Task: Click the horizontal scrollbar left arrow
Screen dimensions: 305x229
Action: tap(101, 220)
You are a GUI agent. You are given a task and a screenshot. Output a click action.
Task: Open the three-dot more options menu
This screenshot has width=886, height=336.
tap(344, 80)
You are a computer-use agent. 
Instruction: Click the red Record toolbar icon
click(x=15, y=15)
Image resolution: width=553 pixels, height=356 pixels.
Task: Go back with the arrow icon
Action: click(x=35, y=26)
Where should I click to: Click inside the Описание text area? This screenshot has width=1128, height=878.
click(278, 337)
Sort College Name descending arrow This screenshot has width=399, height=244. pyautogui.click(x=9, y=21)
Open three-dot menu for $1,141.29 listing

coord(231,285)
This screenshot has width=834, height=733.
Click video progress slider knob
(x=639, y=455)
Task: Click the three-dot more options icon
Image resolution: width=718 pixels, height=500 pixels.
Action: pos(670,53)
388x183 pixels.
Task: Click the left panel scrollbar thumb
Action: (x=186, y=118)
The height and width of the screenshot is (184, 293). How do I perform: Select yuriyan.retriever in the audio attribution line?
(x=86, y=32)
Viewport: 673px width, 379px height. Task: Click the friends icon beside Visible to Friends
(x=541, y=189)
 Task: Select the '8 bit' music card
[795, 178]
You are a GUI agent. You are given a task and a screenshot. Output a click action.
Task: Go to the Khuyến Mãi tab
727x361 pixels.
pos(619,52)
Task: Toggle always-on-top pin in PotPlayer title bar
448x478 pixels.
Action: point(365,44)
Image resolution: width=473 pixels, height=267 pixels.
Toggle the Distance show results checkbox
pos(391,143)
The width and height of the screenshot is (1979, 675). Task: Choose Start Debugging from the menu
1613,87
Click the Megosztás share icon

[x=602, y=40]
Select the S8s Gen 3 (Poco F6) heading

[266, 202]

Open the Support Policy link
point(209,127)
-------------------------
* THE TASK
Quote verbatim the opening lines of the listing above, ending with the line where "Task: Click the three-dot more options icon" appears; include both endpoints and nothing more.

* EXERCISE RESULT
Task: Click the horizontal scrollbar left arrow
Screen dimensions: 305x229
Action: tap(101, 220)
You are a GUI agent. You are given a task and a screenshot. Output a click action.
Task: Open the three-dot more options menu
This screenshot has width=886, height=336.
tap(344, 80)
You are a computer-use agent. 
Instruction: Click the red Record toolbar icon
click(x=15, y=15)
Image resolution: width=553 pixels, height=356 pixels.
Task: Go back with the arrow icon
Action: click(x=35, y=26)
Where should I click to: Click inside the Описание text area? This screenshot has width=1128, height=878.
click(278, 337)
Sort College Name descending arrow This screenshot has width=399, height=244. pyautogui.click(x=9, y=21)
Open three-dot menu for $1,141.29 listing

coord(231,285)
This screenshot has width=834, height=733.
Click video progress slider knob
(x=639, y=455)
Task: Click the three-dot more options icon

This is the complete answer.